You came within an inch of ending one. Two, if you count yours.
“I don’t have to pick out a horse today,” Cougar said. “I can wait for Mark.” Which was just a thought, in case anyone inside his head was listening.
“He loves them all. Whichever you choose, tell him you’ll share. Come look.” Celia gestured toward the far side of the barn. She led, and he followed.
They rounded the corner of the building, clambered up the tall rail fence and peered past a set of corrals. At least a dozen young horses milled about in a small pasture.
“They’ll let you handle it any way you want. Run them all into the pens for a close look, turn out the ones that don’t interest you, let you run your own test on those that do.” She grabbed a piece of her sorrel-colored hair away from the wind and anchored it behind her ear. “It’s fun to watch people make their selection. Sometimes they want the wildest one in the bunch. Other times you just know they’re looking for one that looks like he’s half asleep.”
“I want one that’s almost as smart as I am.” He smiled at her. “But not quite.”
“You said Logan was here? He’s the one you should confer with. Have you read his book?”
“His book?”
“The one about how he trains horses,” Celia said. “I can never remember titles, but it’s the author’s name that’s important, and Logan Wolf Track is the real deal.”
“The real deal, huh?” Cougar smiled. So that’s what a real deal looks like. “I figured he was a good trainer. Didn’t know he’d written a book, though.”
“It’s wonderful.” Celia scrambled back down the fence, and Cougar jumped down after her. “I knew nothing about horses when I started volunteering here, and my friend, Ann, gave me Logan’s book. Ann’s Sally’s sister. She’s a teacher, too. We both teach at…” She waved at something that caught her eye behind his back. “He’s over here!”
Cougar turned to find “the real deal” striding in his direction. Logan had parked in front of the house, and Cougar had promised to be along in a minute. No questions had been asked, no comments exchanged.
“Sally’s waiting for you to fill out some papers, cowboy,” Logan announced. “That’s one woman you don’t wanna keep waiting.”

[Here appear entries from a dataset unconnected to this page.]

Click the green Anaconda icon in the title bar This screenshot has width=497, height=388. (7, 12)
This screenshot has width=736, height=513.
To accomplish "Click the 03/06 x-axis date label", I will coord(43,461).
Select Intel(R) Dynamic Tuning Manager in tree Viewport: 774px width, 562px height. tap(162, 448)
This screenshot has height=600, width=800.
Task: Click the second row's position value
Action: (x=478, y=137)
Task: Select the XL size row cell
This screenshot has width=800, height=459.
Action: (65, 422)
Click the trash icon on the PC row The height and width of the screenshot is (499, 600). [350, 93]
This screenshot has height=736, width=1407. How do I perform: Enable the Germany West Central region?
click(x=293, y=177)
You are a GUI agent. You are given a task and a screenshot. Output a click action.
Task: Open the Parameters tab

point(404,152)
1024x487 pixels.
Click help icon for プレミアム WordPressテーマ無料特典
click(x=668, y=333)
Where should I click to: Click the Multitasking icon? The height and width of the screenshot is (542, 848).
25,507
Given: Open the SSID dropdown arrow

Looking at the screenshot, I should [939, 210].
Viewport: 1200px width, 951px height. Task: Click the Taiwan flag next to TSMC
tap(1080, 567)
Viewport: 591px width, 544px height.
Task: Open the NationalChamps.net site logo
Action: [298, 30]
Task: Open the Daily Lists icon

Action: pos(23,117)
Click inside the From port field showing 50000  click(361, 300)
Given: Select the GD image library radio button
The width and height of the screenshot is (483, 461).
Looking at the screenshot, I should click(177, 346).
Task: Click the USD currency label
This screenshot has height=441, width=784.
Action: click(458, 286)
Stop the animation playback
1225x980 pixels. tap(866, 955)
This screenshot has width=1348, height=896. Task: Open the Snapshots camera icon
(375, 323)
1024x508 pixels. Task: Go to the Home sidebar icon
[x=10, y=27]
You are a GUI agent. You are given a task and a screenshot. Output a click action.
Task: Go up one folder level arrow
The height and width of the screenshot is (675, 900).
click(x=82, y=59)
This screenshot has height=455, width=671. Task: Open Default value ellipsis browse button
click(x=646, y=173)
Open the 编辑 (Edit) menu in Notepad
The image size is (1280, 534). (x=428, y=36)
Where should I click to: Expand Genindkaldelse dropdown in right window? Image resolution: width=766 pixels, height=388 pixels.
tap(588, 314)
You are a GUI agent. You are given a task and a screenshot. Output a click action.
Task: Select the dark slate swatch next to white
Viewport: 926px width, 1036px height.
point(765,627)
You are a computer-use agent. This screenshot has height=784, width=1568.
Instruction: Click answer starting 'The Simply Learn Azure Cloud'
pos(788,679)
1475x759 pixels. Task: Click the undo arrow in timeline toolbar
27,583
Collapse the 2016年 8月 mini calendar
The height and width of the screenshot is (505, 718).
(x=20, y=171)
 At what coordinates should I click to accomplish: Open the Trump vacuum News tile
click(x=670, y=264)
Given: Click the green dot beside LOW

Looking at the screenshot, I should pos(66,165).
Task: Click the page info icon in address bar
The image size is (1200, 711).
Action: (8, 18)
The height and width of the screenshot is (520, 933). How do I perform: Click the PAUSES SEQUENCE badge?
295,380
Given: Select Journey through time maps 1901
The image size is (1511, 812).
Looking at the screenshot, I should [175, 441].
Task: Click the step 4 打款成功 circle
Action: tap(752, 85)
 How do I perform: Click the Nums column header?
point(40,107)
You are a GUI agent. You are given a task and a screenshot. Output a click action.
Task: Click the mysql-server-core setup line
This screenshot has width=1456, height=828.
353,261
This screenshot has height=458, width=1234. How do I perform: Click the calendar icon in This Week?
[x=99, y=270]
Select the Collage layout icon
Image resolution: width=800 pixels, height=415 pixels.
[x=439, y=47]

“Why not? She kept me waiting.”
“That was yesterday. You keep her waiting today, you’ll just be giving her time to think up something the sanctuary needs that nobody but you can provide.” Logan clapped his hand on Cougar’s shoulder. “Because you’re just that special.”
“What’s your specialty?” Cougar asked Celia.
“Well, with a B.S. in education—Sally calls it a B.S. in BS-ing—we’ve found that I’m really good at distinguishing horse manure from boot polish.”
The men looked at each other.
“Shinola?” Celia insisted. “Boot polish?”
Both men grinned. “Long story short, there was a time when she kept Sally waiting,” Logan told Cougar.